Groundbreaking EU project will develop new alternative proteins
A range of highly innovative new-protein foods made from plants, fungi, byproducts, and residues will soon emerge from Smart Protein, a new Horizon 2020 project funded by the European Commission.
A primary aim of the project is to help build a future-proof protein supply by creating sustainable and nutritious alternative proteins. This is in direct response to some of the most urgent challenges faced by the planet, including climate change and global food security.
It is expected that the first wave of products – including plant-based meats, fish, seafood, cheese, infant formula, and other dairy products, as well as baked goods – will go to market in or around 2025.
Emanuele Zannini, Senior Research Officer with the University of Cork and the Lead Coordinator of Smart Protein, said: “With the Smart Protein project, we are reconsidering the entire protein value chain from production to consumption in terms of both productive and environmental performance. We are also targeting soil-health restoration through organic regenerative agriculture practices that are able to shift from carbon-source to carbon-sink agriculture, which is more resilient to the effects of climate change and helps farmers’ long-term financial futures.”
A total of 33 partners from industry, research, and academia across 21 different countries will collaborate on the project, which is led by the School of Food and Nutritional Sciences at University College Cork in Ireland. Major collaborators include Fraunhofer, the University of Copenhagen, ProVeg International, Barilla, Thai Union, and AB InBev.
Smart Protein’s approach and strategy are unique in that the key focus is on byproducts and residues, ingredients that are usually used for animal feed. Microbial biomass proteins will be created from edible fungi by up-cycling side streams from pasta (pasta residues), bread (bread crusts), and beer (spent yeast and malting rootlets).
New products will also be developed from plants, including fava beans, lentils, chickpeas, and quinoa – with a focus on improving their structure, taste, and flavour. Investigations into cost-effective protein extraction, protein chemistry, polymeric structure, physicochemical behaviour, and protein-protein interaction will be carried out in order to maximise the functionality of these proteins and customise their usage in food and drinks.
Verena Wiederkehr, International Head of Food Industry & Retail for ProVeg International, said: “These innovative techniques and processes have not been deployed on a project of this type and scale before, and the potential positive impact for the planet cannot be underestimated. By upcycling byproducts and residues to produce edible protein for human consumption, we are taking huge strides towards a much-needed circular economy that can truly feed our rapidly-growing population.”
Smart Protein has a total budget of €9.6 million, €8.2 million of which is provided by the European Commission. It will run for four years from 1 January 2020.

> _STUDY MATERIAL_

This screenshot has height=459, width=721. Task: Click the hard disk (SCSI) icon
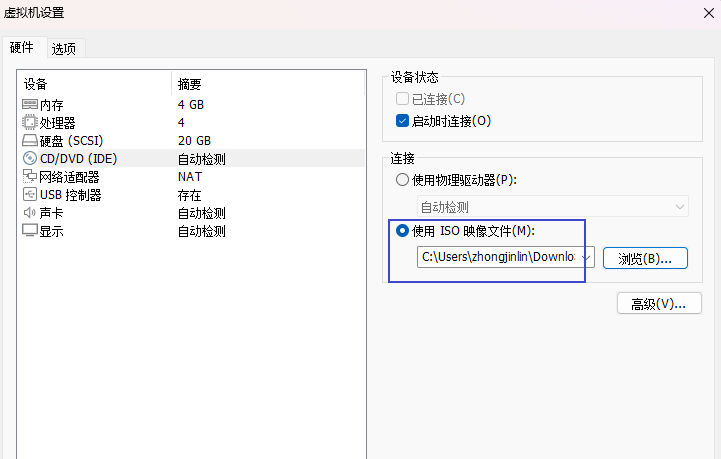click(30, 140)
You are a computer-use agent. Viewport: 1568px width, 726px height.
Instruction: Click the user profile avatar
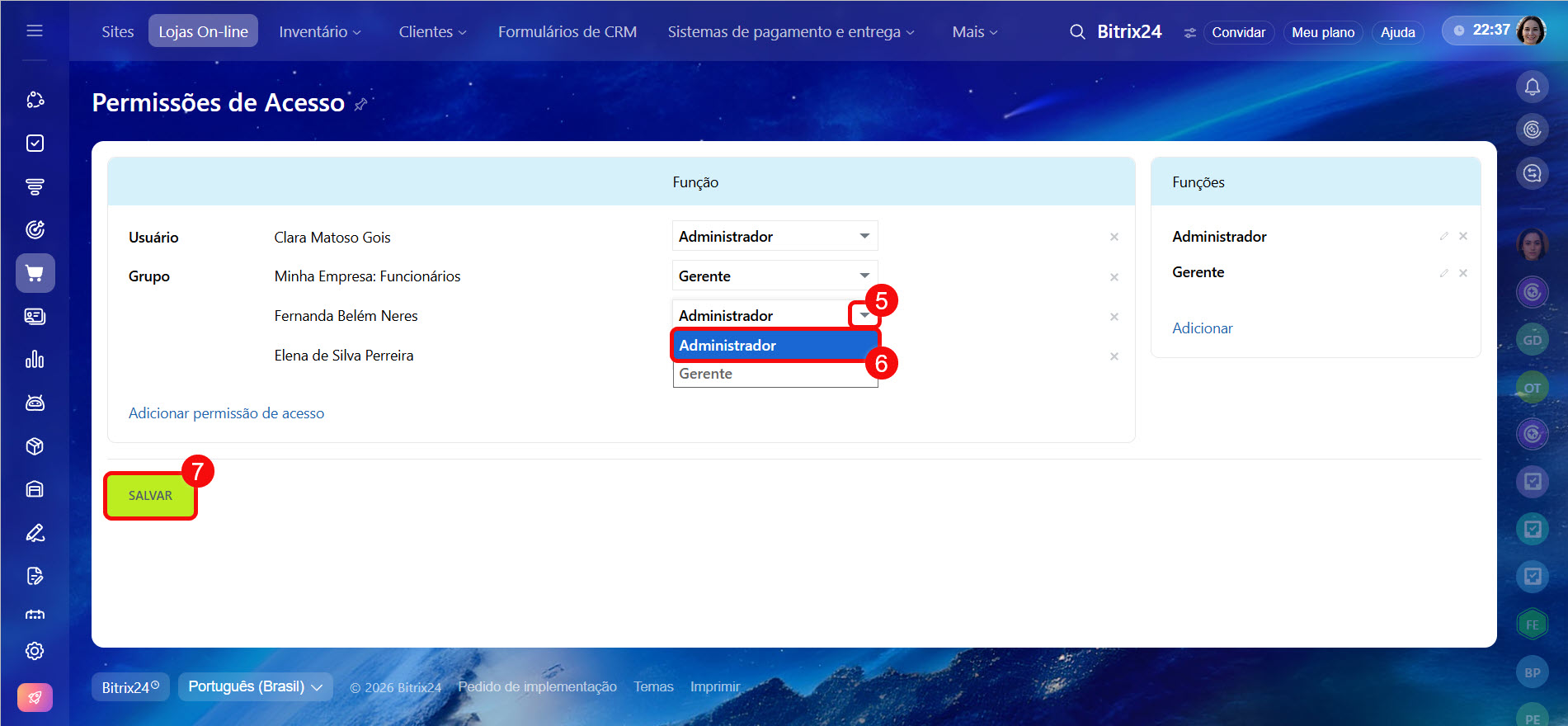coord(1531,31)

> _SET OF TASKS_
[1] Using the article on the Smart Protein project, decide whether each statement agrees with it: (a) The project is led by a school at University College Cork. (b) The European Commission supplies the whole €9.6 million budget. (c) The first products are expected on the market around 2030. For each, answer yes or no and quote the deciding words.
[2] Quote the article on the Smart Protein project between "Groundbreaking EU project" and "global food security.", inclusive.
The records come from a different source than the text.

> _ANSWERS_
[1]
(a) Yes: "which is led by the School of Food and Nutritional Sciences at University College Cork in Ireland"
(b) No: "€8.2 million of which is provided by the European Commission"
(c) No: "will go to market in or around 2025"

[2]
Groundbreaking EU project will develop new alternative proteins
A range of highly innovative new-protein foods made from plants, fungi, byproducts, and residues will soon emerge from Smart Protein, a new Horizon 2020 project funded by the European Commission.
A primary aim of the project is to help build a future-proof protein supply by creating sustainable and nutritious alternative proteins. This is in direct response to some of the most urgent challenges faced by the planet, including climate change and global food security.